Paket pelatihan yang sedang berlangsung saat ini adalah pelatihan las SMAW Posisi 2F. Ada 16 peserta yang mengikuti paket pelatihan ini.

Walikota Sawahlunto, Deri Asta hadir langsung membuka pelatihan itu pada Selasa 08 Juni 2021 kemaren di UPTD BLK Sawahlunto yang berlokasi di Sawah Rasau.

Kepada para peserta, Walikota Sawahlunto, Deri Asta berpesan agar dapat menjalani proses pelatihan ini dengan serius. Jika tidak paham dengan materi, jangan ragu untuk bertanya. Sehingga jika sudah selesai mengikuti pelatihan ini nanti, ilmu yang didapatkan benar – benar siap untuk dipakai dalam membuka usaha sendiri atau pun bekerja di perusahaan.

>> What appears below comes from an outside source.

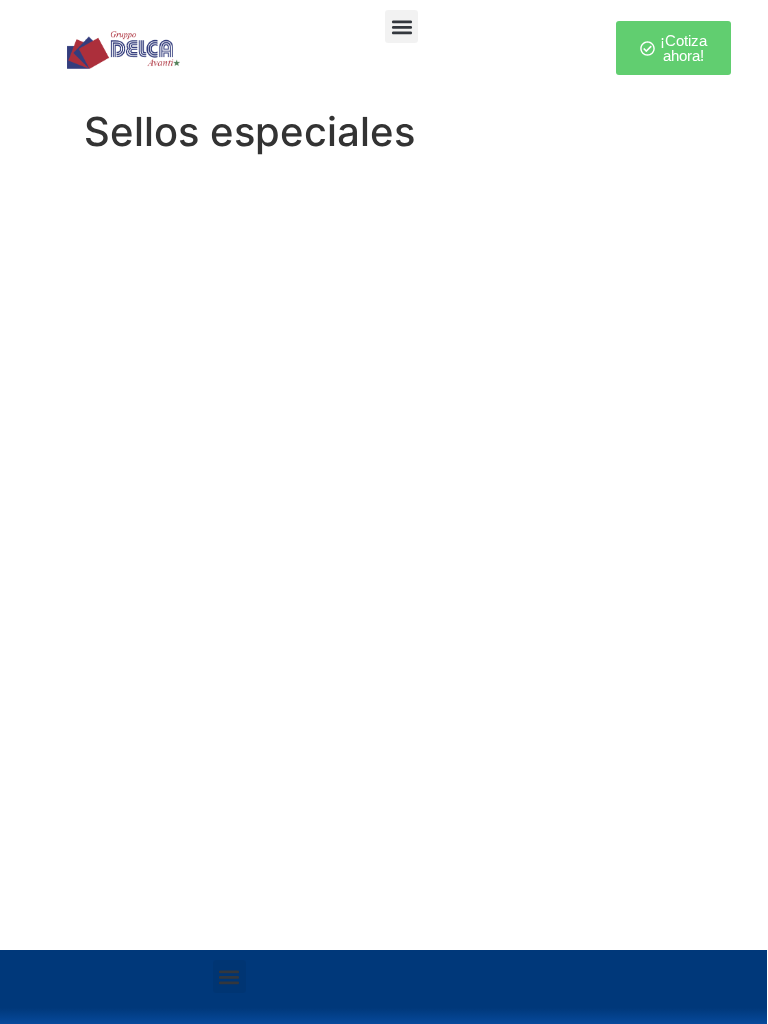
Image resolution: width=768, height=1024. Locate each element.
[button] (401, 26)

“Pemko Sawahlunto komitmen untuk meneruskan dan memperbanyak kegiatan – kegiatan pelatihan untuk mencetak tenaga kerja siap pakai ini. Sebab ini merupakan salah satu strategi kita dalam menekan angka pengangguran di kota ini. Mengadakan BLK ini juga masuk dalam salah satu misi Pemko Sawahlunto,” terang Wako.

Pihaknya berpesan kepada jajaran pemerintahan Desa dan Kelurahan, yakni agar dapat membantu menyerap para lulusan pelatihan dari BLK ini. Hal ini bisa dilakukan antara lain dengan merekrut para lulusan BLK tersebut, atau pun dengan membuka lapangan pekerjaan yang sesuai dengan kompetensi para lulusan itu.